Clinical presentation
- Common presentation symptoms include local bone pain (insidious and intermittent that may persist for months), soft-tissue swelling, mass, pathologic fracture, or hypercalcemic crisis.
- Classic B symptoms are rare.
- Diagnosis implies the absence of nodal or disseminated disease.
临床表现
- 常见症状包括局部骨痛(隐匿性和间歇性,可能持续数月),软组织肿胀,肿块,病理性骨折或高钙血症危象;
- 经典B症状很少见;
- 原发性的诊断意味着没有淋巴结或播散性疾病。
Imaging features
Radiographs — variable appearance:
- Near-normal
- Focal lytic lesion with geographic margins
- Mixed lytic-sclerotic lesion
- Permeative process with cortical destruction and soft-tissue extension
MRI:
- Low signal on T1-weighted imaging
- High signal on T2-weighted imaging — Regions of fibrosis will have low T2 signal.

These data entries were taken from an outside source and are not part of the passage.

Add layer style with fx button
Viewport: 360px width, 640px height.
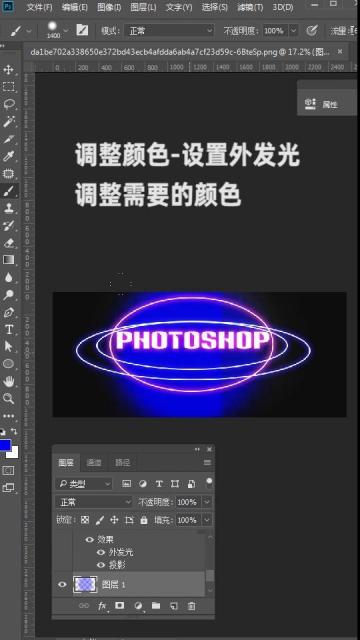click(x=102, y=606)
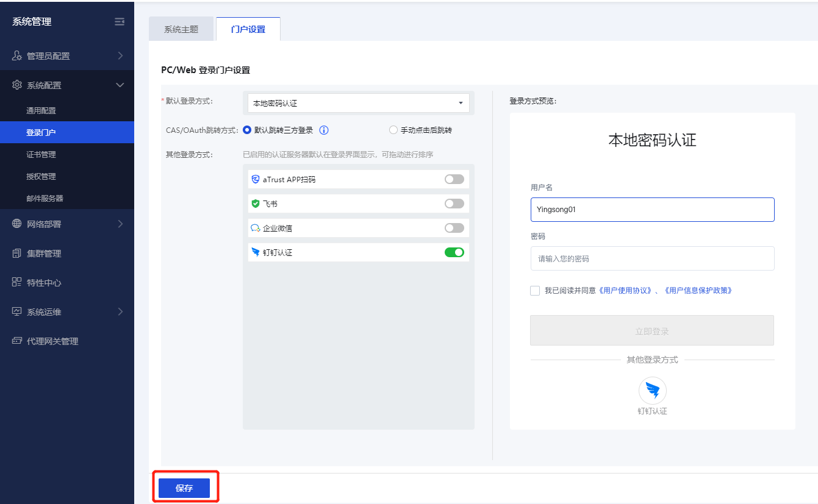818x504 pixels.
Task: Click into the 密码 input field
Action: pos(652,258)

- Regions of enhancement on postcontrast imaging
- Bone marrow
- Soft-tissue involvement — Often seen with lesions that demonstrate a permeative pattern on radiographs.
- Cortical erosion
Bone scan:
- 98% demonstrate increased radiotracer uptake.
- Useful for staging.
影像表现:
平片(表现不一):
- 接近正常;
- 局灶性溶骨性病变,“地图样”边缘;
- 溶骨-硬化混合性病变;
- 浸润性病变并骨皮质破坏和软组织肿胀。
MRI:
- T1WI低信号;
- T2WI高信号,局部纤维成分可表现为低信号;
- 增强后局部有强化;
- 发生在骨髓内;
- 软组织受累;
- 骨皮质破坏。
骨扫描:
- 98%表现为放射性示踪剂摄取增加;
- 可用于分期。
Treatment
- There is no standard consensus on a therapy regimen.

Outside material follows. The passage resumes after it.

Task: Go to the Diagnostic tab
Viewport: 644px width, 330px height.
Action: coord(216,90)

- Treatment is predominantly with chemotherapy, radiotherapy, or a combination of chemotherapy followed by adjuvant radiation therapy.
- Studies have shown improved survival with a combination chemotherapy and radiation therapy compared with chemotherapy or radiation therapy alone.
治疗:
- 治疗方案没有标准共识;
- 治疗方法主要是化疗,放疗或化疗联合辅助放疗;
- 研究表明,联合化疗和放射治疗与单独化疗或放疗相比,生存率有所提高。